**Problem to work on:** Every line of the data that includes "Todos" should be copied out.

Top of Material provided

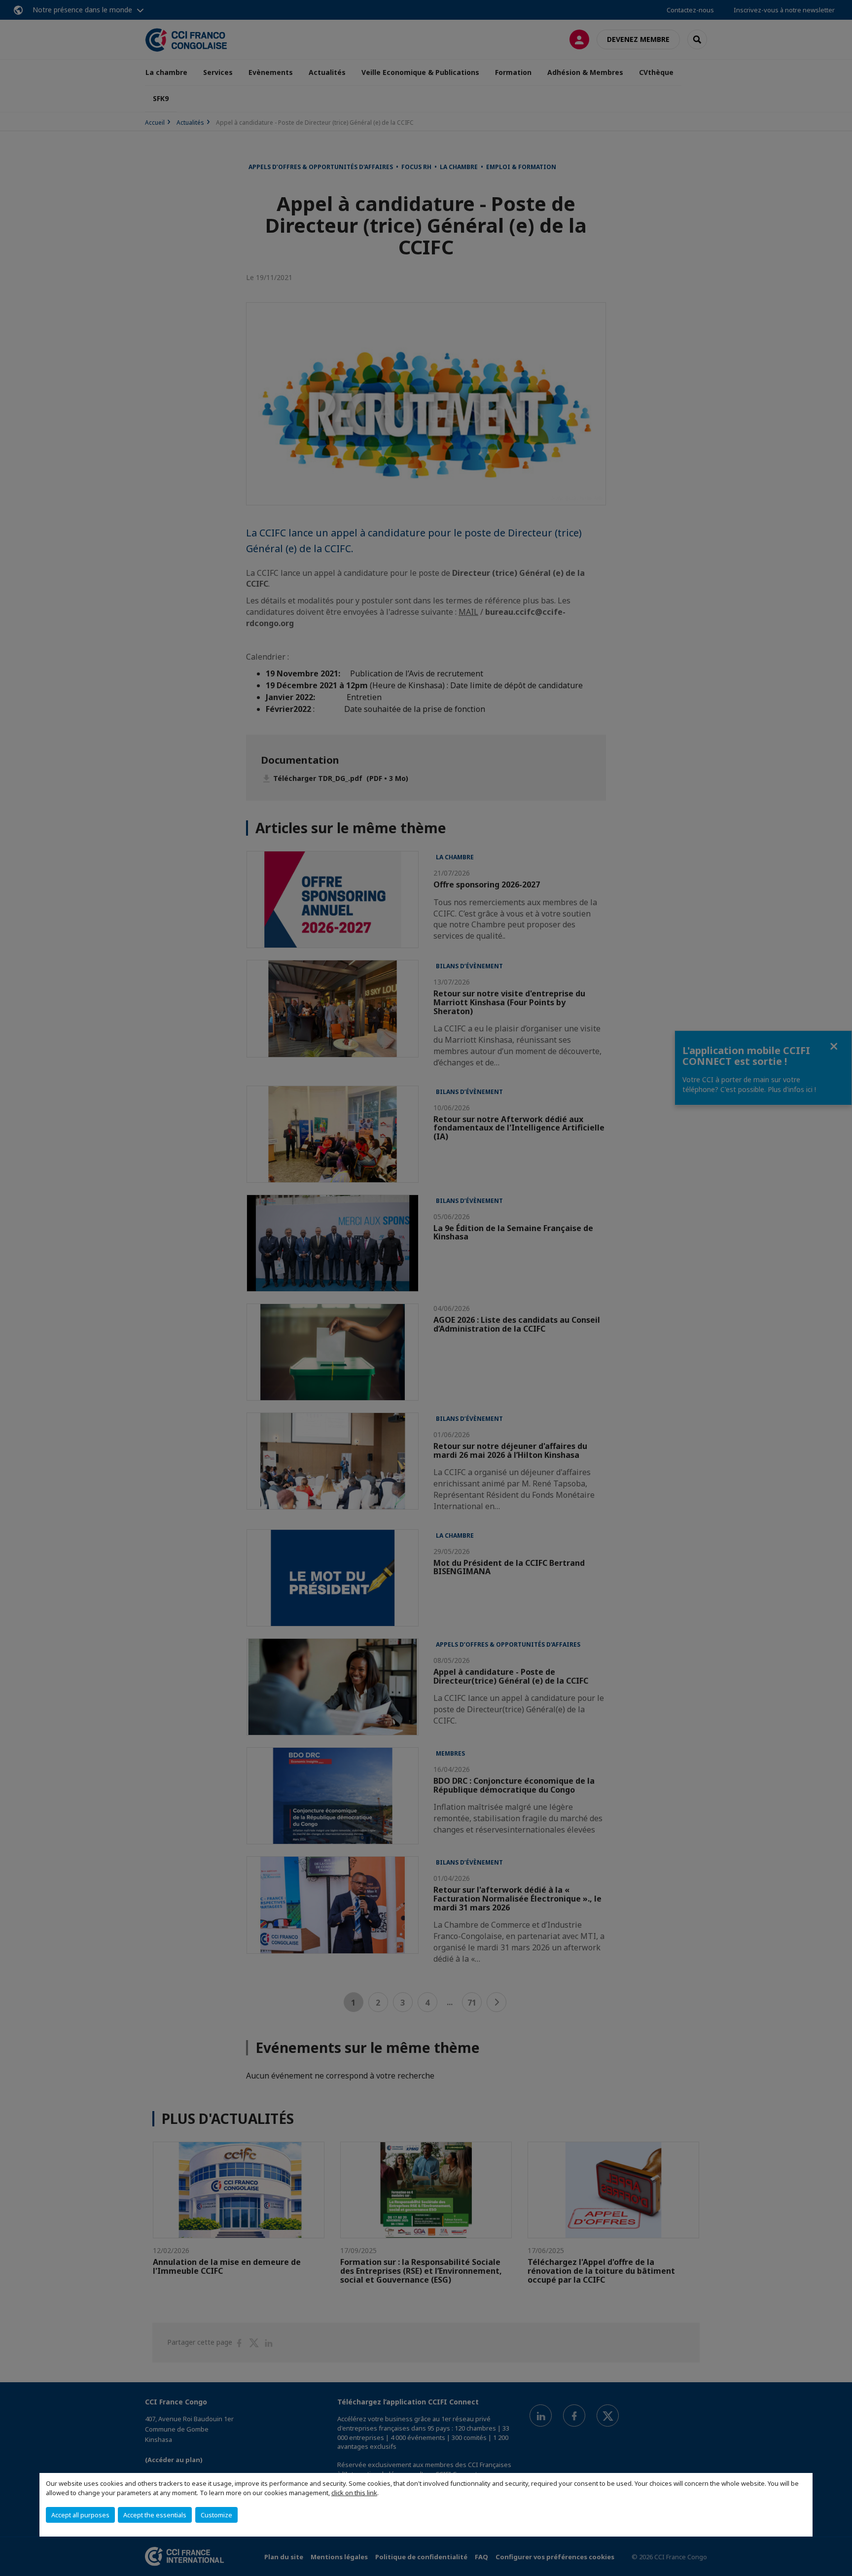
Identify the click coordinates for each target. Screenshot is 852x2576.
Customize (216, 2514)
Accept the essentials (154, 2514)
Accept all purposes (80, 2514)
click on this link (354, 2492)
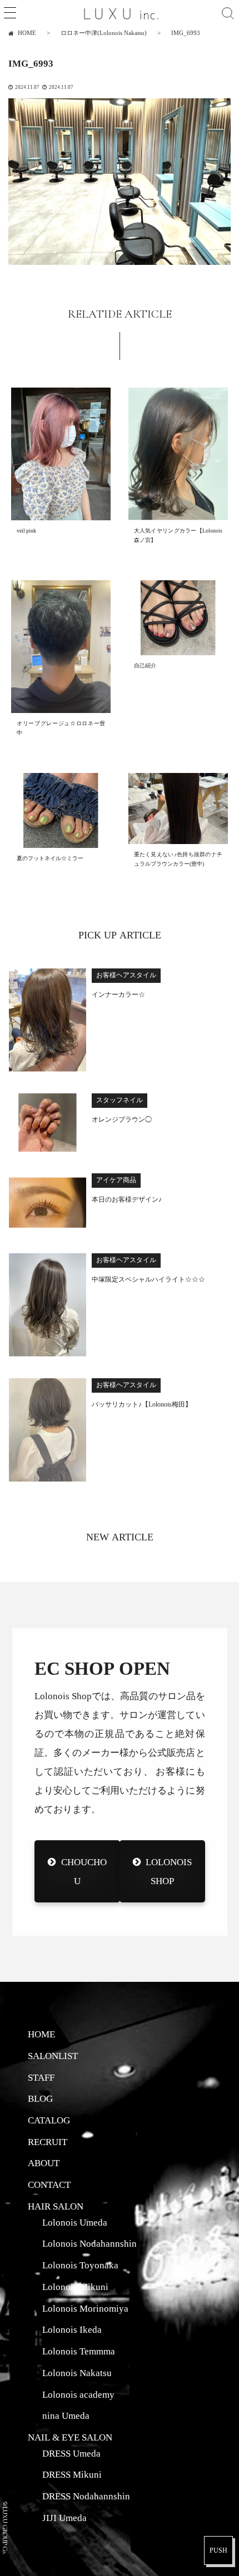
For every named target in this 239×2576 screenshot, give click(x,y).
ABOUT (43, 2162)
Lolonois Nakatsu (77, 2372)
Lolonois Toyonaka (80, 2265)
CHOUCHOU (83, 1871)
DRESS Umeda (71, 2453)
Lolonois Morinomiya (85, 2308)
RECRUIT (47, 2141)
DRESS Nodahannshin (86, 2496)
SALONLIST (53, 2055)
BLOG (40, 2098)
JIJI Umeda (64, 2517)
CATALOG (49, 2120)
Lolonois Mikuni (75, 2286)
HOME (41, 2034)
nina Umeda (65, 2415)
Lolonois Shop (169, 1871)
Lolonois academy (78, 2394)
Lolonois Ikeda (72, 2329)
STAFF (41, 2077)
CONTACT (49, 2184)
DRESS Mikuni (72, 2474)
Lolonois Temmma (78, 2351)
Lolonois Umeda (74, 2222)
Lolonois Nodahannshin (89, 2243)
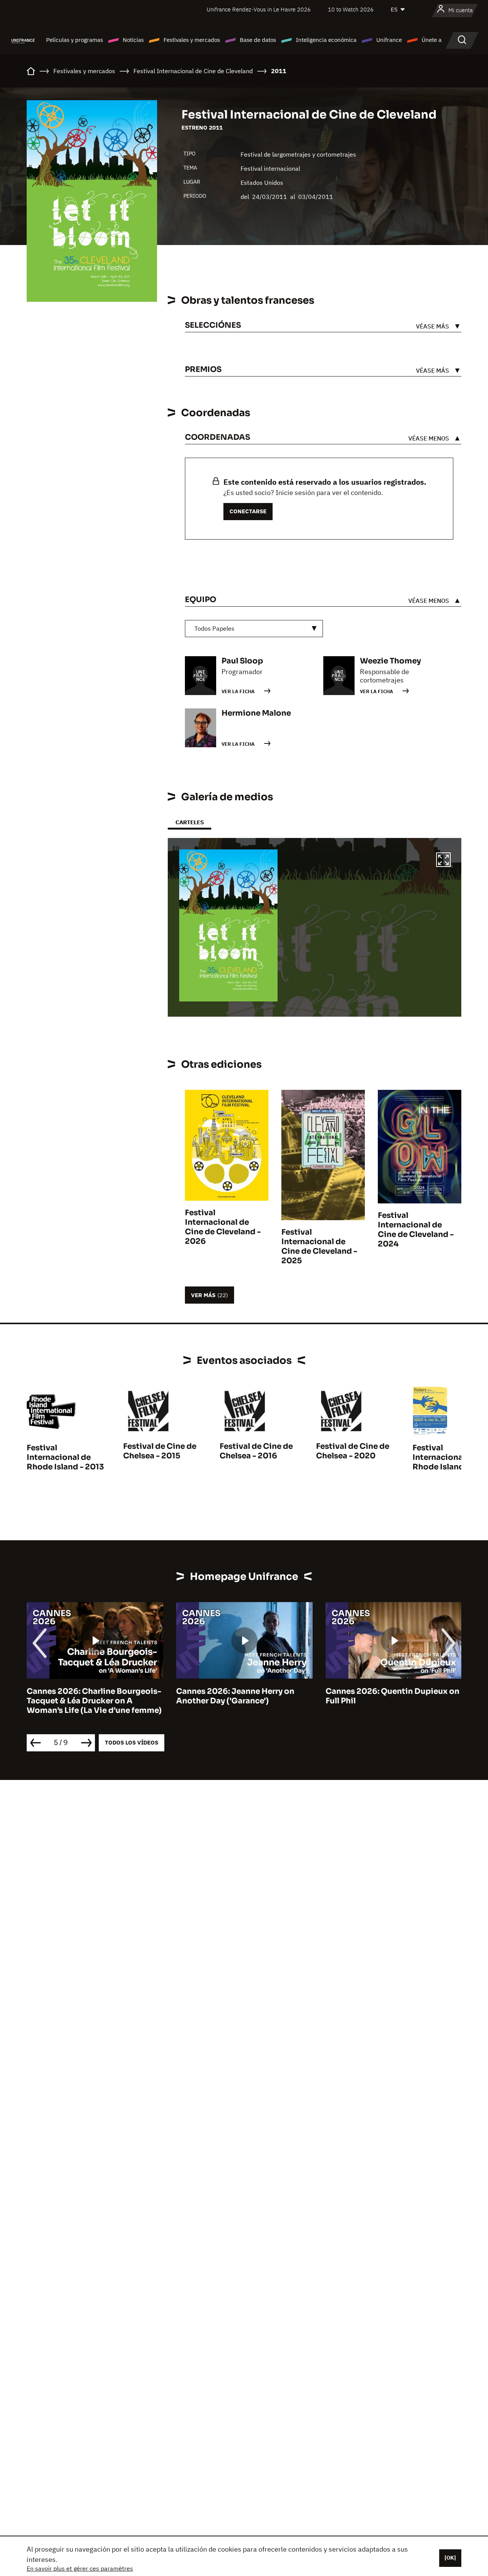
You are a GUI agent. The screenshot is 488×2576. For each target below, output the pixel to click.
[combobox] (254, 628)
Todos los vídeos (131, 1742)
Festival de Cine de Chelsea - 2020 (352, 1451)
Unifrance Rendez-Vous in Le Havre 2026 (259, 9)
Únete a (431, 39)
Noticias (133, 39)
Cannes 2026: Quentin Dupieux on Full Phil (392, 1696)
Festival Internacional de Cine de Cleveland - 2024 (416, 1230)
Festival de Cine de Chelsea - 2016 (256, 1451)
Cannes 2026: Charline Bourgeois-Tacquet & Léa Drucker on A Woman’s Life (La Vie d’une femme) (94, 1701)
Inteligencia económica (326, 39)
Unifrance (389, 39)
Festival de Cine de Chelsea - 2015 (159, 1451)
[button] (443, 861)
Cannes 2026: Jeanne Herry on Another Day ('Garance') (235, 1696)
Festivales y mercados (192, 39)
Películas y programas (74, 39)
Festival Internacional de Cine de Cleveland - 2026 (223, 1227)
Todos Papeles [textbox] (214, 628)
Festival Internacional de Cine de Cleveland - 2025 (319, 1246)
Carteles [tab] (189, 822)
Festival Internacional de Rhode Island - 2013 (65, 1457)
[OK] (450, 2557)
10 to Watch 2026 (351, 9)
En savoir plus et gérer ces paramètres (80, 2568)
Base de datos (258, 39)
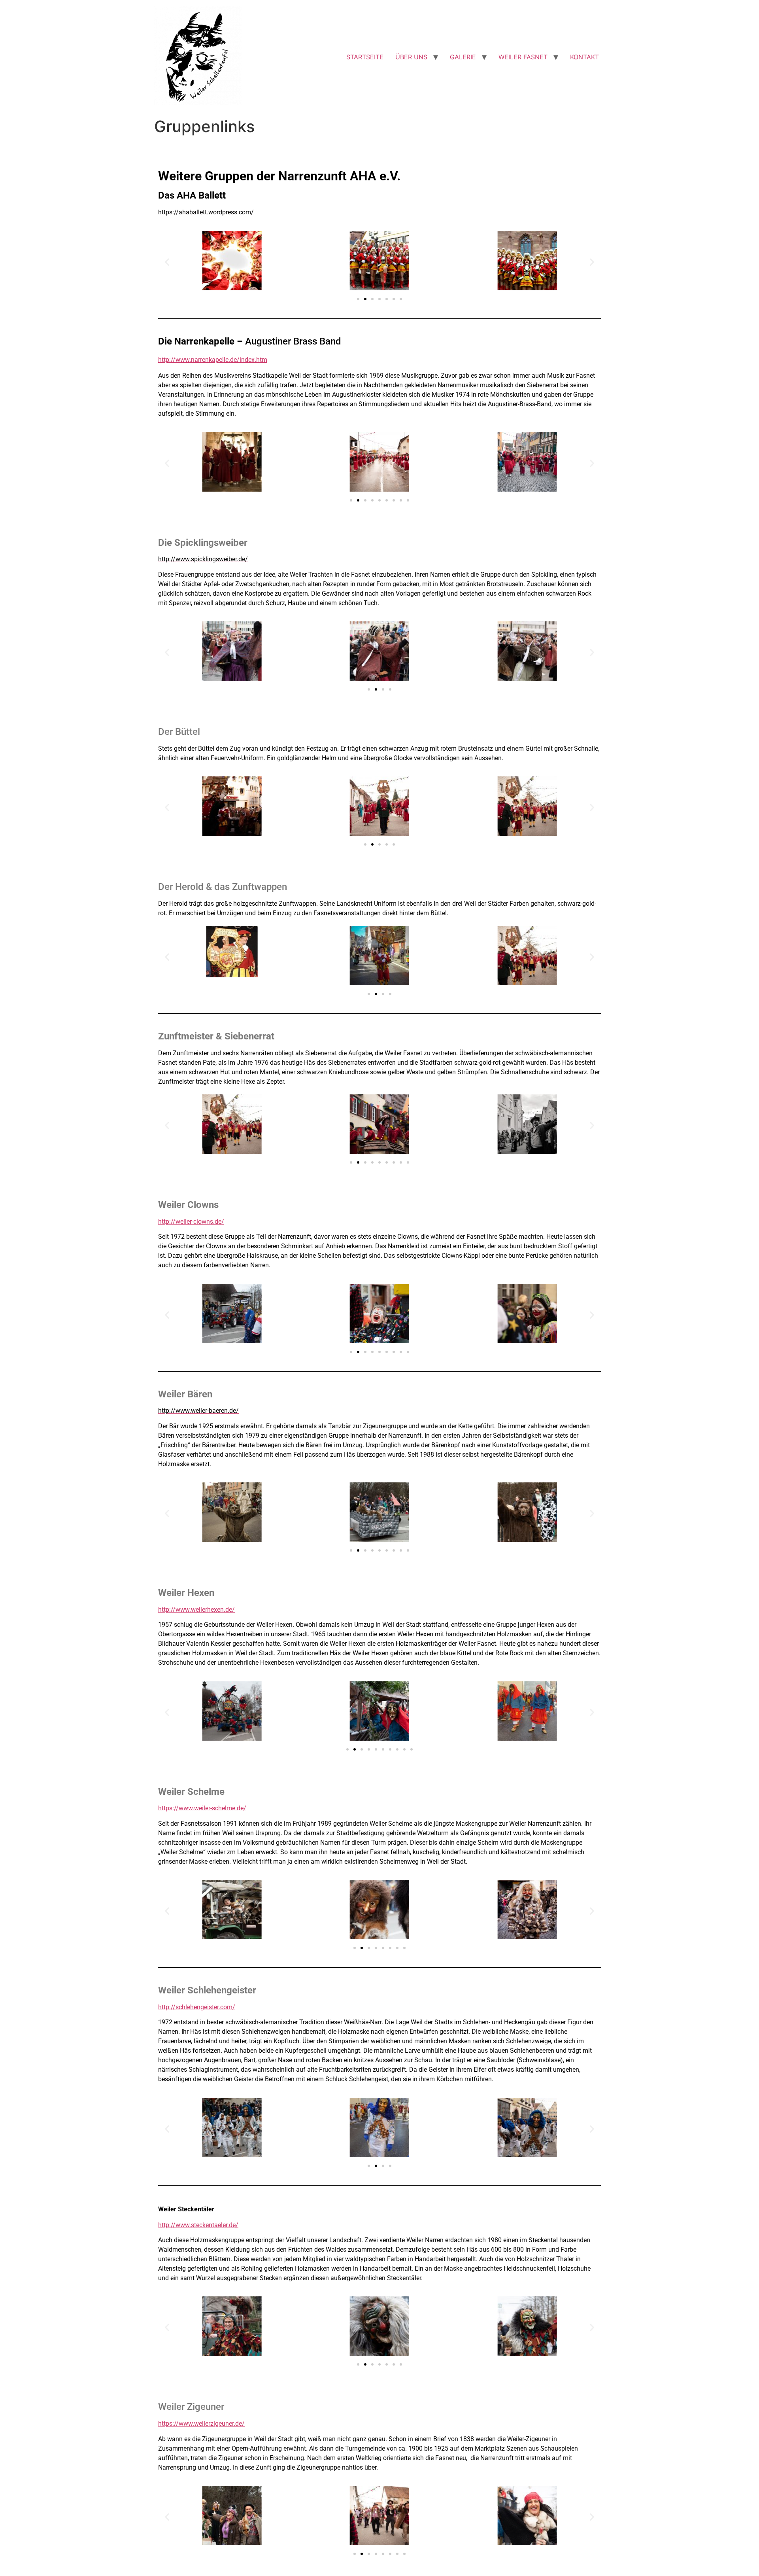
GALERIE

Bottom of Material provided

**Response to this task:**
Todos los vídeos (131, 1742)
Todos Papeles [textbox] (214, 628)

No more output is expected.